On Wed, 27 Feb 2002, Roberto Nibali wrote:
> Hi,
>
> Hayden Myers wrote:
> > We've been using the lvs project for loadbalancing for quite some time
> > now. We've experienced minimal problems until yesterday. For some reason
> > our director starts routing traffic to only one of the real servers in our
> > pool. ipvsadm output show almost all 0's for all servers. Normal numbers
>
> Zero's for what? Active connections?
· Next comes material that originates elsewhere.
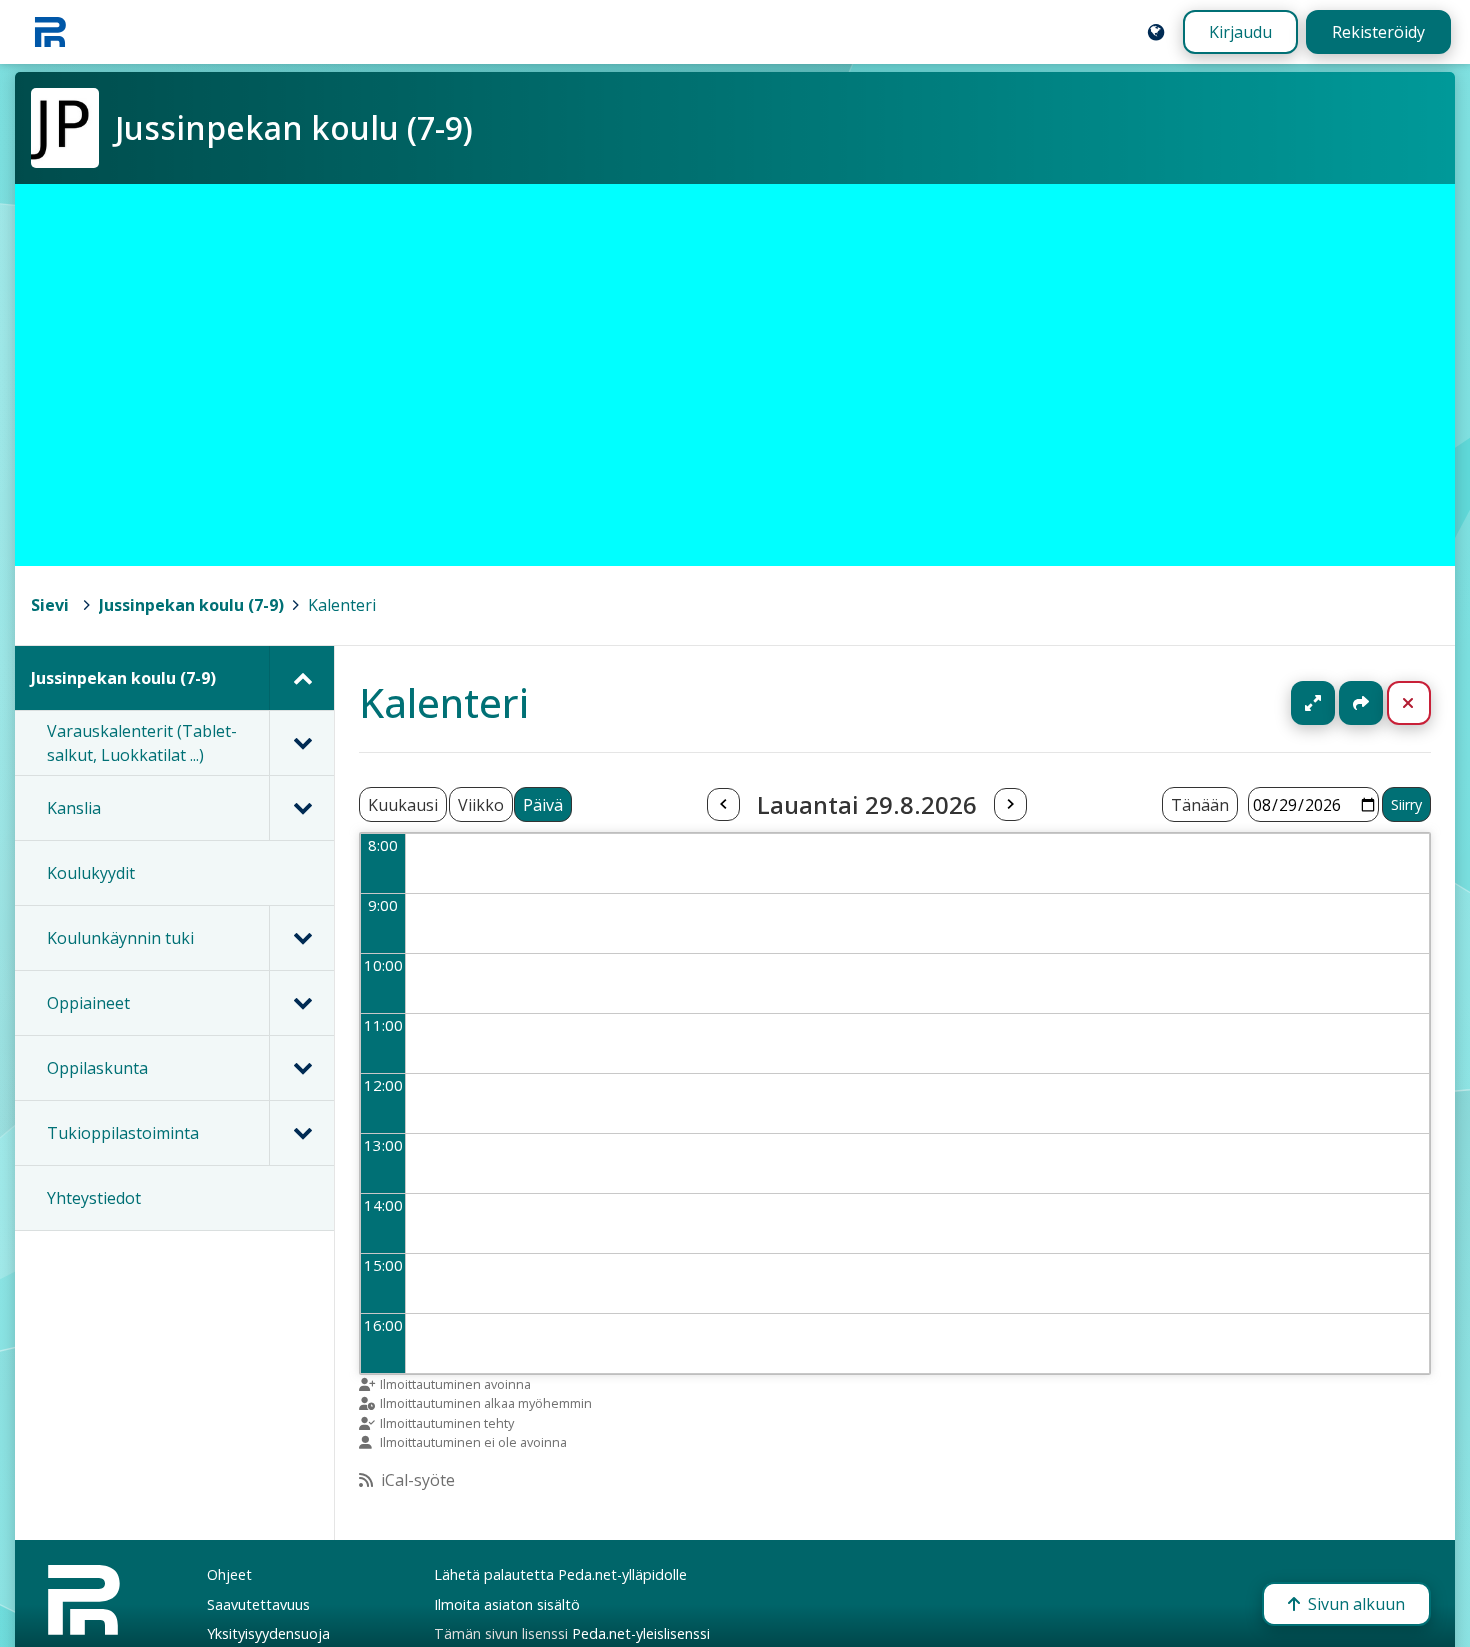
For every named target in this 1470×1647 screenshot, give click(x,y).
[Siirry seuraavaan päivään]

Could you please send an ipvsadm -L
> -n before and after this problem occurs?
Active connections and Inactive connections show all zeros with the
exception of one real server that shows up to 4 connections. Here's the
ipvsadm output when working correctly after a reboot.
IP Virtual Server version 1.0.8 (size=524288)
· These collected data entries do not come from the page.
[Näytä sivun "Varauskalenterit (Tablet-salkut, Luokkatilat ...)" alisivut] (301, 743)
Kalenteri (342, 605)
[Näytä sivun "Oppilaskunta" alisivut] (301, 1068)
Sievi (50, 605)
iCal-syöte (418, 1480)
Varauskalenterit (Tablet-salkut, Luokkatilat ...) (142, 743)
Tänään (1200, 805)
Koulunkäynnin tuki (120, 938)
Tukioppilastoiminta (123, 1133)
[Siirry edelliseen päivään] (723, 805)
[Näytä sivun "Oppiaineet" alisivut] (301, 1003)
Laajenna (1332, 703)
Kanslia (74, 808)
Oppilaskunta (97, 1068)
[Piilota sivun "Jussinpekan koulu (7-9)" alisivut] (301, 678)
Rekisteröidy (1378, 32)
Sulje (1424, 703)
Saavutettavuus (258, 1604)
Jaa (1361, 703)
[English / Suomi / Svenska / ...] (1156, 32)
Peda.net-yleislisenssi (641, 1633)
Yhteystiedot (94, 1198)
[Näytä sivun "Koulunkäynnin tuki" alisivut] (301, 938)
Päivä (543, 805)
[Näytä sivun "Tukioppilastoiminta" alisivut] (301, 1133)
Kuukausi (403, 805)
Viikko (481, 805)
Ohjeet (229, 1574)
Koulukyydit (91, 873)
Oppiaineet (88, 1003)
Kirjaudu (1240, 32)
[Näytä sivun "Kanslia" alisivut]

Prot LocalAddress:Port Scheduler Flags
-> RemoteAddress:Port Forward Weight ActiveConn InActConn
TCP 216.151.100.246:443 rr persistent 600
-> 216.151.100.253:443 Route 1 0 0
TCP 216.151.100.246:5555 rr
-> 216.151.100.251:5555 Route 1 5 0
TCP 216.151.100.246:80 rr
-> 216.151.100.253:80 Route 1 300 7984
-> 216.151.100.252:80 Route 1 324 8218
When the phones start ringing, the output is the same except activeconn
and inactconn report zero with the exception of 216.151.100.252 which
reports 0-3 activeconn and 0 inactconn.
>
> > are around 400 active connections for each active real server. We were
> > using an older 2.2.16 lvs kernel, and updated the system to a 2.2.19
> > kernel with ipvsadm 1.0.8 yesterday. We did recently move our realservers
> > to a 2.4 kernel which may be something to look at. We use the direct
> > routing method and the 2.4 kernels are patched with julians hidden patch.
>
> Is it enabled? (Sorry to ask this, but it sounds like you've an arp problem)
>
/proc/sys/net/ipv4/conf/all/hidden = 1
> > Nothing but rebooting the director seems to get rid of the problem.
>
> That I doubt, but lets have a clean analysis.
Nothing is a very strong word. I doubt this as well but it's all I've
seen that fixes the problem.
>
> > Clearing the ipvsadm table and reloading doesn't do much. I just turned
> > up the debug_level to see if anything pops up. Has anybody seen this
> > before? Any suggestions on where else to look?
>
> Can you send a tcpdump trace of a session, please? Maybe if you already
> enabled debugging, you could send a part of the output (the one, when a
> session is initiated)
>
> Regards,
> Roberto Nibali, ratz
>
Here's a dump from the director taking a request for the farm on
216.151.100.246:80
Kernel filter, protocol ALL, datagram packet socket
tcpdump: listening on all devices
16:30:48.336599 eth0 < 64.42.115.38.42710 > 216.151.100.246.www: S
1546816788:1546816788(0) win 5840 <mss 1460,sackOK,timestamp 379374974
0,nop,wscale 0> (DF)
16:30:48.336696 eth0 > 64.42.115.38.42710 > 216.151.100.246.www: S
1546816788:1546816788(0) win 5840 <mss 1460,sackOK,timestamp 379374974
0,nop,wscale 0> (DF)
16:30:48.391330 eth0 < 64.42.115.38.42710 > 216.151.100.246.www: .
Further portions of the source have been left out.